The fiesta happens Friday through Monday, with vendors opening around 10 a.m. Music starts up an hour later, lasting through to 11 p.m. On Friday night, expect a Mariachi Extravaganza—with dancing. The rest of the weekend includes traditional New Mexican tunes, country music, and rock. Fiestas includes a carnival, too. “After the fires, the smoke, and now the floods we’re facing in the aftermath of the fires, people in our community really need to get out and unwind,” Griego says. “I think it will make this year extra special.” Catch all the fun in the Plaza Park.
3 Celebrate Native culture.
Two days of artist demonstrations, food, and musical performances help the Museum of Indian Arts & Culture’s celebrate the opening of its new permanent exhibit, Here, Now and Always, on Santa Fe’s Museum Hill. The exhibition features over 600 objects that highlight the history, knowledge, stories, and practices of the 19 New Mexico pueblos as well as other tribes around the Southwest. The curatorial team worked with Indigenous community members and scholars to create this collection of textiles, ceramics, baskets, jewelry, fashion, and videos to tell a story about what the past, present, and continuity of Native life looks like. On Saturday and Sunday, activities begin at 10 a.m. and go into the late afternoon. Artist demonstrations, dances, live music, and catered meals take place both days.
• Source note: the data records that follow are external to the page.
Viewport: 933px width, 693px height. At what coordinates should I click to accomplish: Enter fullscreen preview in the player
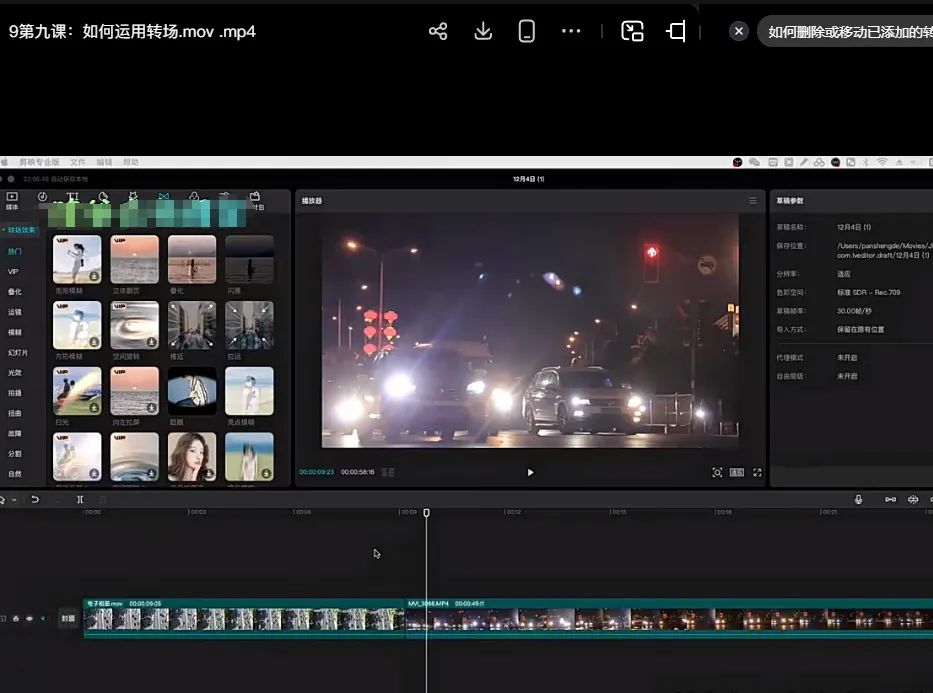tap(757, 472)
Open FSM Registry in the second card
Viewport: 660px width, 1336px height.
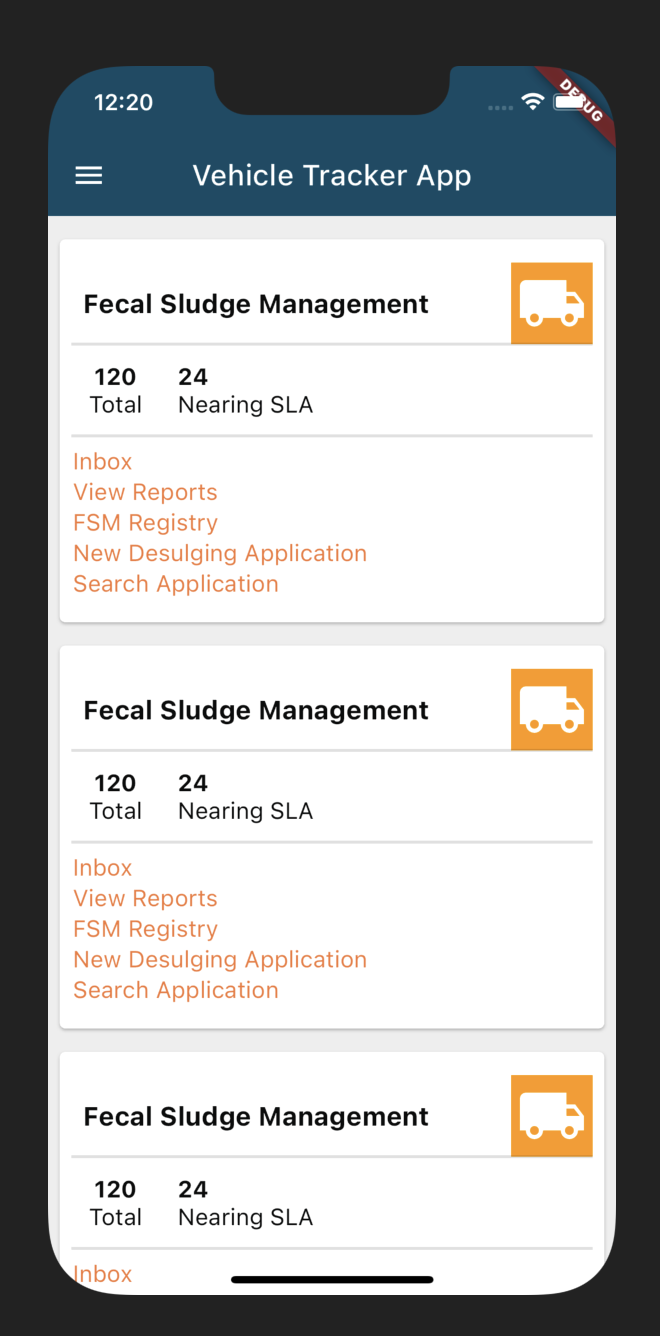(145, 929)
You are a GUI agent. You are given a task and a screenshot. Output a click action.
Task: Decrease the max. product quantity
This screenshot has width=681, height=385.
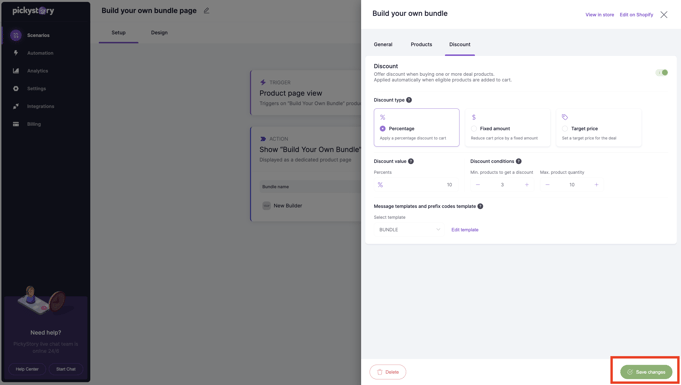click(x=548, y=185)
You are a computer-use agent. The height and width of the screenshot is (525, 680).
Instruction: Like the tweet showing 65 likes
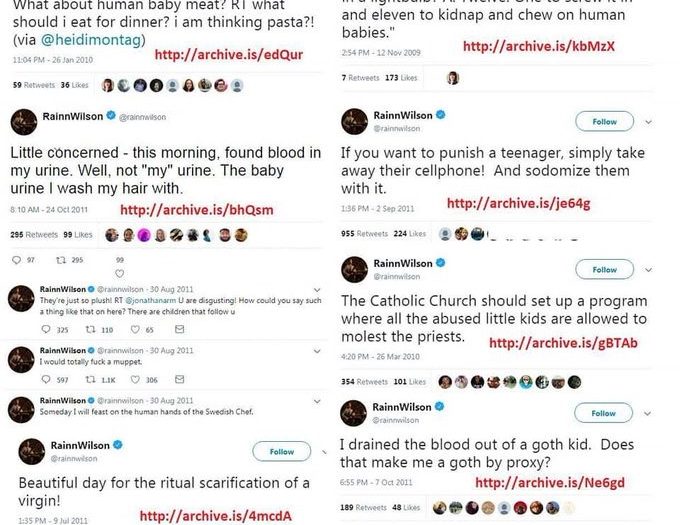pos(135,329)
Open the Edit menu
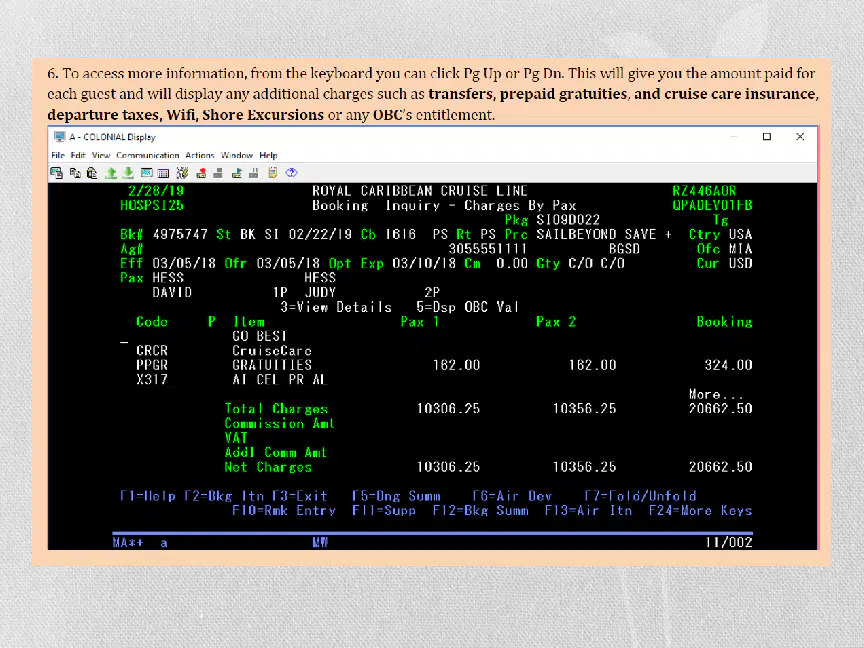Image resolution: width=864 pixels, height=648 pixels. (78, 155)
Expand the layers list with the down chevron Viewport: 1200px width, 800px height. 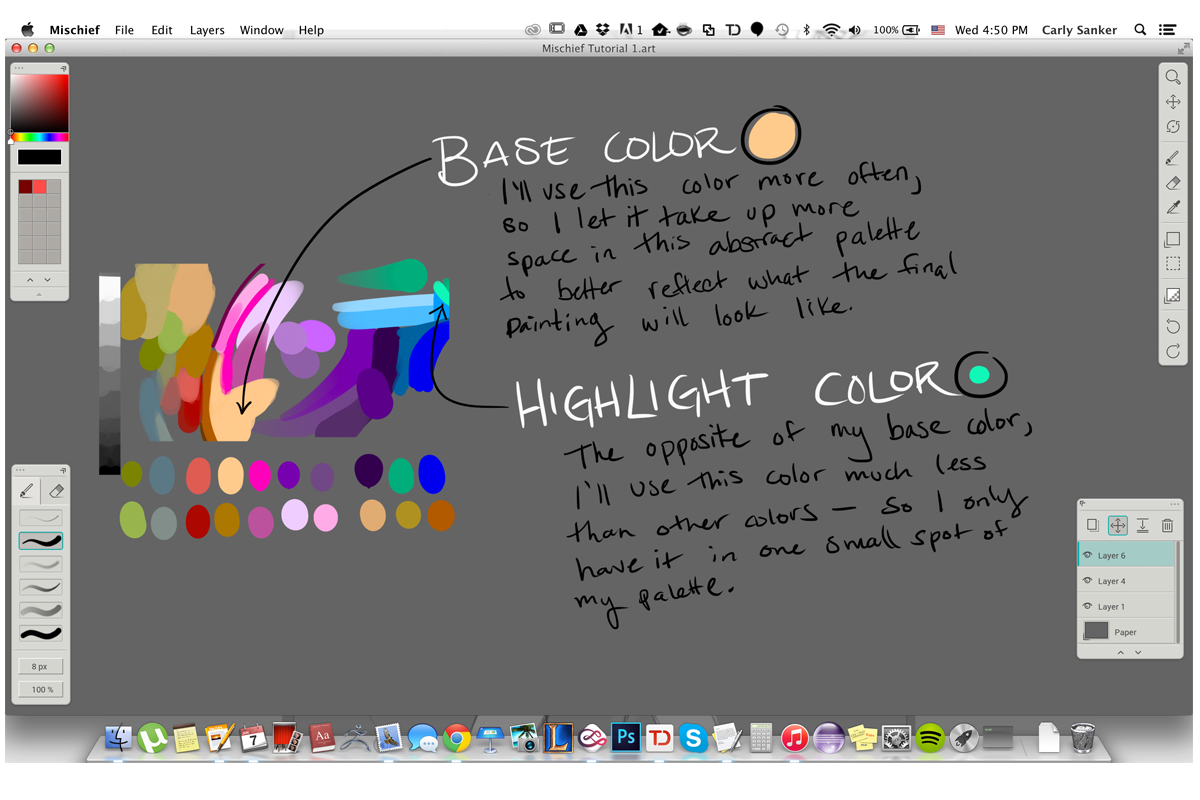1137,652
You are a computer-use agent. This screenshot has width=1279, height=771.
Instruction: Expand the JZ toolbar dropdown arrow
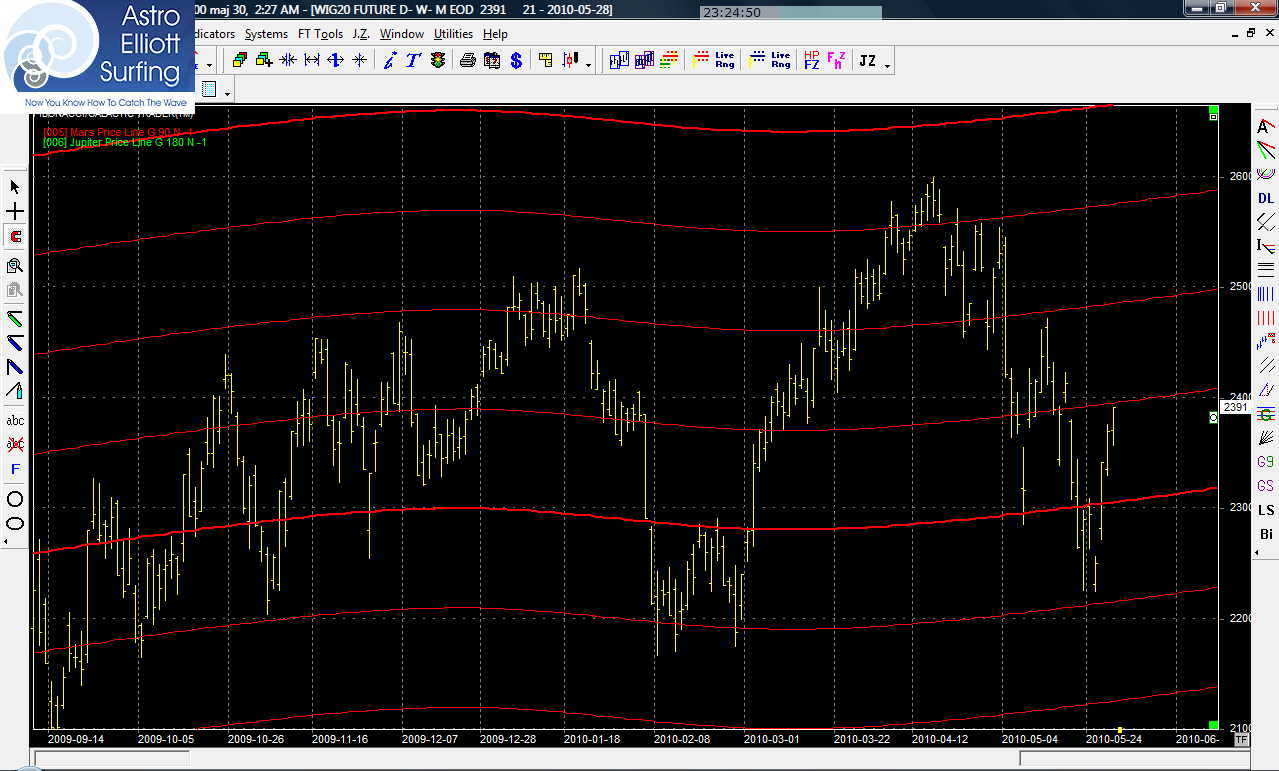888,65
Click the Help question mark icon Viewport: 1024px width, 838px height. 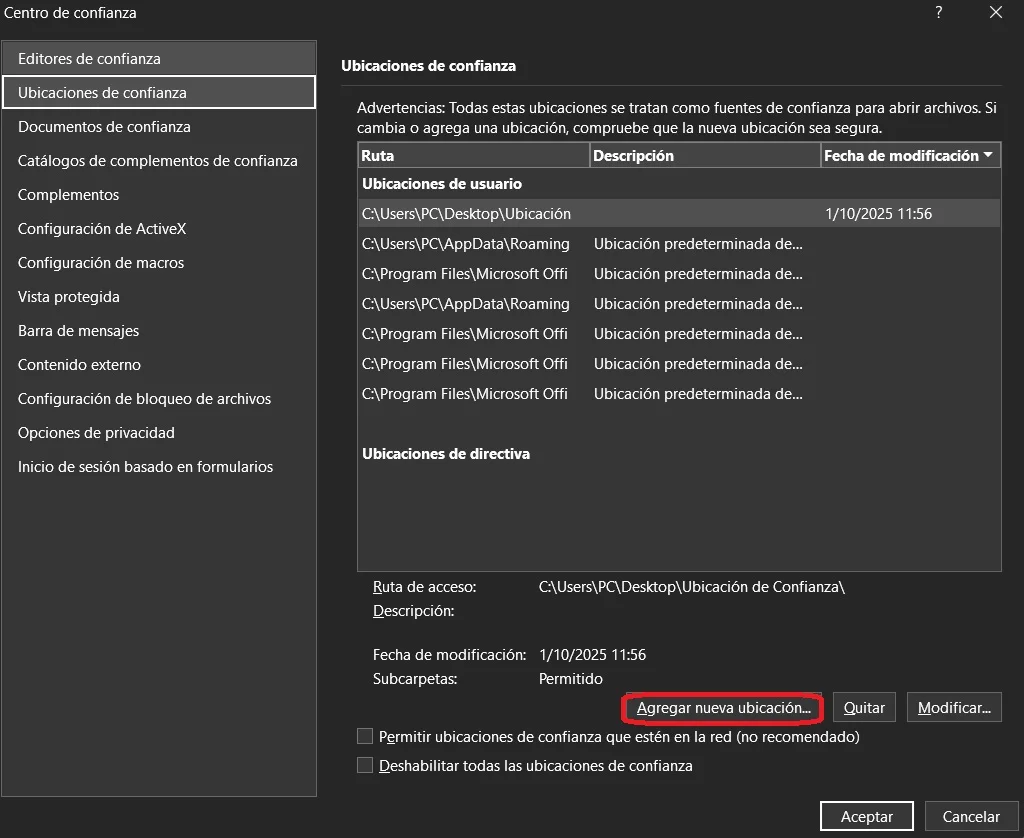939,13
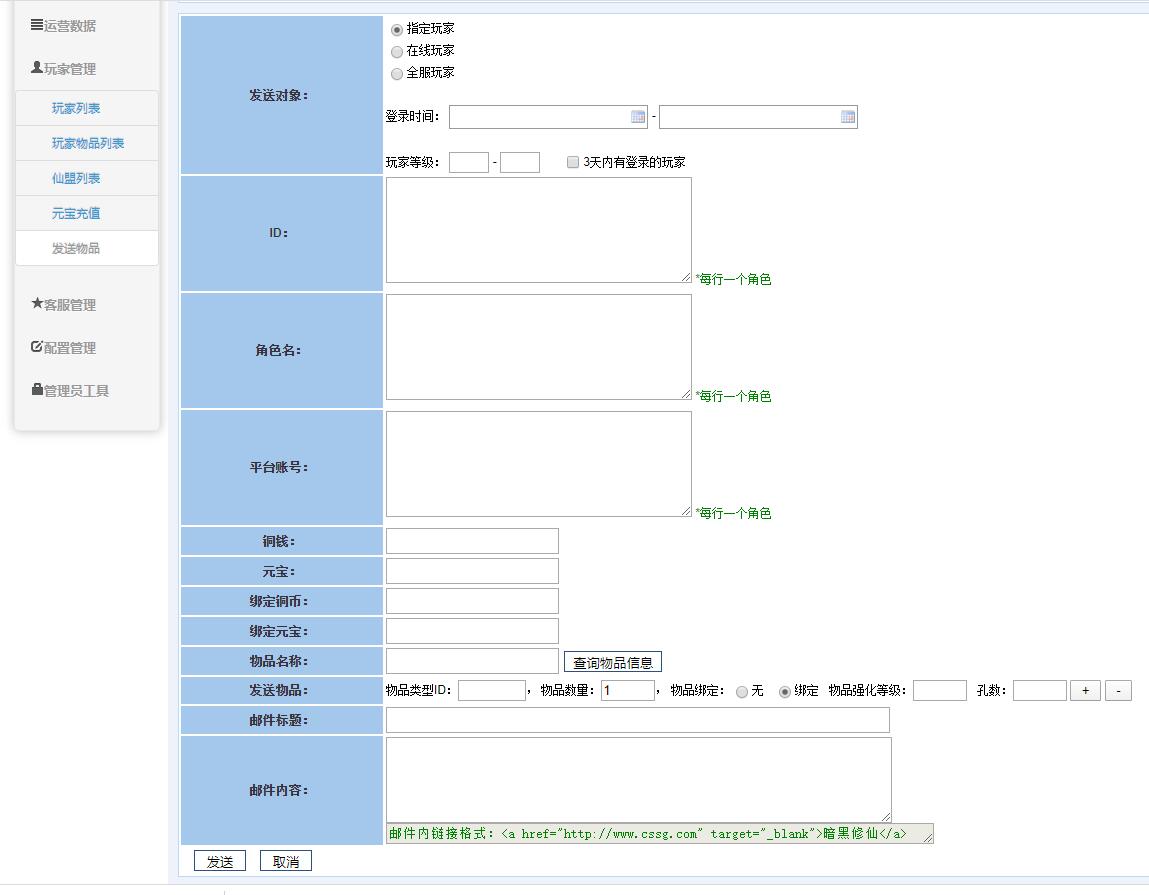Select 在线玩家 radio option
This screenshot has height=895, width=1149.
click(396, 51)
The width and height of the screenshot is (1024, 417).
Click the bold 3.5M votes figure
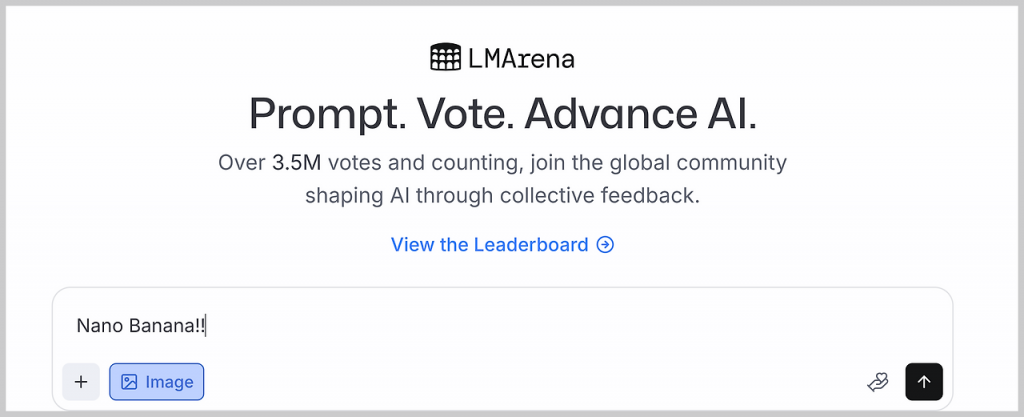point(297,163)
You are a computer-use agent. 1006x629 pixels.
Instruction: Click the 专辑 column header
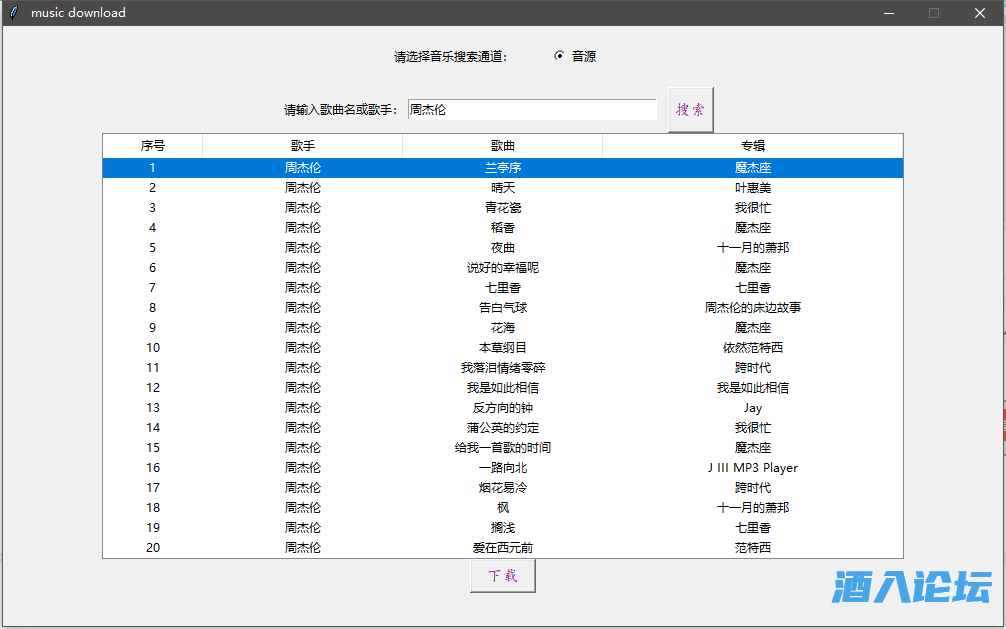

4 Blast off to Alamogordo.
Live music, STEM projects, and rocket launches blast off in Alamogordo on Saturday at the Big Bang Festival. Take the whole family and head to the Otero County Fairgrounds to find space-themed activities like trash can launches, an air cannon demonstration, and the chance to get a photo with an astronaut. Organized by the International Space Hall of Fame Foundation, the gift shop will be stocked with rocket kits, which museum educators will help to set up and launch throughout the afternoon. “One of our biggest goals is to raise awareness about the foundation and what it does,” says Johnny Powell, the foundation’s president. “We want to re-engage the people of Alamogordo, Otero County, and all of New Mexico in the mission of the International Space Hall of Fame.” Kite and drone demonstrations, solar observing telescopes, a performance by Home Grown Boyz, food vendors, and beer and wine are also on the docket. Tickets are $15, and free for museum members and kids.
5 Sip New Mexico wines.
El Rancho de las Golondrinas hosts the 28th annual Santa Fe Wine Festival on Saturday and Sunday from noon to 6 p.m. The festival brings winemakers from throughout the state to the historic property, where attendees can sip different varieties, shop a local artisan market, and snack on scrumptious treats. Sheehan Winery, Noisy Water, Gruet, and New Mexico Hard Cider are just a few of the participants, plus bites from Jambo Café, Bruno’s Pizza, Molly’s Crepes, and many more. “The festival celebrates New Mexico as the oldest wine-growing region in the country,” says Daniel Goodman, museum director at El Rancho de Las Golondrinas. “The festival is a chance to explore this historic property, learn more about cultures of New Mexico, and drink deep in our state’s history.”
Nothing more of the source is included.